- **Source text**:
+ + + +

Can you virtualise our existing physical servers?+
Yes — physical-to-virtual (P2V) migration is a standard scope item. We install the hypervisor on new hardware, use migration tools to create VM images from your physical servers, test the VMs in isolation before cutover, and migrate production workloads during a scheduled maintenance window with a tested rollback procedure. For most organisations, P2V reduces physical server count by 60–80% while improving availability through high availability (HA) configuration.
What storage architecture do you recommend for a data centre?+
This depends on your workload mix. For VM datastores and databases requiring high IOPS, we recommend SAN storage (iSCSI or Fibre Channel). For shared file storage, backup targets, and archival, we recommend NAS. Most data centres use both — SAN for performance-sensitive workloads, NAS for capacity-oriented workloads. We design the storage architecture based on your specific workload profile, not a single-solution recommendation.
Do you provide backup and disaster recovery as part of the data centre build?+
Yes — backup and DR are designed as part of every data centre infrastructure project, not as an afterthought. This includes on-site backup to NAS, off-site replication to a secondary site or cloud, snapshot schedules per workload, and recovery time objective (RTO) testing. A data centre without a tested, documented backup and DR plan is an unacceptable risk. We will not hand over a data centre without backup verified to completion.
How do you secure a data centre physically?+
Physical security in a Layerix data centre build includes: biometric access control (fingerprint or face recognition) at the server room entry, door interlock (mantrap) for high-security environments, CCTV cameras covering every entry point and aisle, access logs for every entry and exit event, and central unified monitoring — all systems visible from one dashboard. Every door is configured for fire alarm release as standard.

+ + + +

- **Entries supplied**:

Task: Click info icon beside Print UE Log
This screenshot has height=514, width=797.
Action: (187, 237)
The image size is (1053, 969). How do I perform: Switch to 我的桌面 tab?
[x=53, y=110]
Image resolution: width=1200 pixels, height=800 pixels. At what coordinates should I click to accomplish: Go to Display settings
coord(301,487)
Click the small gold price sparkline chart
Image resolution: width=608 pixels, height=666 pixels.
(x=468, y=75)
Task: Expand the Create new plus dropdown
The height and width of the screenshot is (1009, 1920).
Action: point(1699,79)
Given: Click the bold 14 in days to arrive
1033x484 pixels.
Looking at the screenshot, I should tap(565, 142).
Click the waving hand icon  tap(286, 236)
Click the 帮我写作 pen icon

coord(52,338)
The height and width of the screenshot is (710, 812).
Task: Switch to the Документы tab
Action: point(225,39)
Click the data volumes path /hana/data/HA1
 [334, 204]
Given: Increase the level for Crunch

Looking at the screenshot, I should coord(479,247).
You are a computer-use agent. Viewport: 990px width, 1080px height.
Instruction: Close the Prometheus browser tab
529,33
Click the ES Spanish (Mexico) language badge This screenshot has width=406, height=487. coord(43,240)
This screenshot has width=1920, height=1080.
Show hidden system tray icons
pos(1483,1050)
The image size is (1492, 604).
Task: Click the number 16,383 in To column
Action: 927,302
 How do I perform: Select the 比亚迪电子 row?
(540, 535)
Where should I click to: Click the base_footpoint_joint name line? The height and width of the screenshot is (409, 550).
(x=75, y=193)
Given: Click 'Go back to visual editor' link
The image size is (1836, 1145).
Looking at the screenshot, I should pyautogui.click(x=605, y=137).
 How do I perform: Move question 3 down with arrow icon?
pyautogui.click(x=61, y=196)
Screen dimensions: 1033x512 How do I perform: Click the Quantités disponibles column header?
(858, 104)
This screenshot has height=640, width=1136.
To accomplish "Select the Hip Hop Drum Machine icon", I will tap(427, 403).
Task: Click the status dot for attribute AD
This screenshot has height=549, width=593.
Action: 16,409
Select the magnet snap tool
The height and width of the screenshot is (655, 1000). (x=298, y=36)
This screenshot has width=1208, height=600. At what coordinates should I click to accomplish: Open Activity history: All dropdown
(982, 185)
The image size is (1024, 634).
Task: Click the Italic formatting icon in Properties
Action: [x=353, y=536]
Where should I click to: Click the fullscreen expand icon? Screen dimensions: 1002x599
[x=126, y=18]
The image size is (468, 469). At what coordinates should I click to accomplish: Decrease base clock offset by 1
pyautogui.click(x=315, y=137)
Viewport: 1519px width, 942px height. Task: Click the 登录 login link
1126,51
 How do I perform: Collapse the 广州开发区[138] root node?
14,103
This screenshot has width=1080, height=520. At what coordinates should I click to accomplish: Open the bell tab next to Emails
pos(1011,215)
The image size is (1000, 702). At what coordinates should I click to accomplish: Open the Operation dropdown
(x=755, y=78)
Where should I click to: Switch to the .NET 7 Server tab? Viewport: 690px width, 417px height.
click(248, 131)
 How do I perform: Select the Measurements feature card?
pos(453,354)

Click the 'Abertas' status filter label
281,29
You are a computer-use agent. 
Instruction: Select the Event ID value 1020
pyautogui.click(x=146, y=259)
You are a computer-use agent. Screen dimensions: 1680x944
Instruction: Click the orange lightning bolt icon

+ + + +

- **Tasks and exercises**:
a) Do these statements agree with the data center FAQ? Answer yes or no for each, quoting the deciding words of the text.
(i) P2V migration typically cuts the number of physical servers by 60–80%.
(ii) For VM datastores that need high IOPS, the FAQ recommends NAS.
(iii) Fire alarm release is configured on doors only in high-security environments.
b) Please turn the paragraph of the data center FAQ that begins "Yes — backup and DR are designed" into a short bulleted list that keeps its main facts.
c) Translate this sentence from the data center FAQ into Spanish: "For shared file storage, backup targets, and archival, we recommend NAS."

- **Answers provided**:
a)
(i) Yes: "For most organisations, P2V reduces physical server count by 60–80%"
(ii) No: "For VM datastores and databases requiring high IOPS, we recommend SAN storage (iSCSI or Fibre Channel)."
(iii) No: "Every door is configured for fire alarm release as standard."

b)
- Every data centre infrastructure project includes backup and DR by design.
- Included elements:
  - on-site backup to NAS
  - off-site replication to a secondary site or cloud
  - snapshot schedules per workload
  - RTO testing
- A data centre without a tested, documented backup and DR plan is an unacceptable risk.
- No data centre is handed over until backup is verified to completion.

c) Para el almacenamiento de archivos compartidos, los destinos de copia de seguridad y el archivado, recomendamos NAS.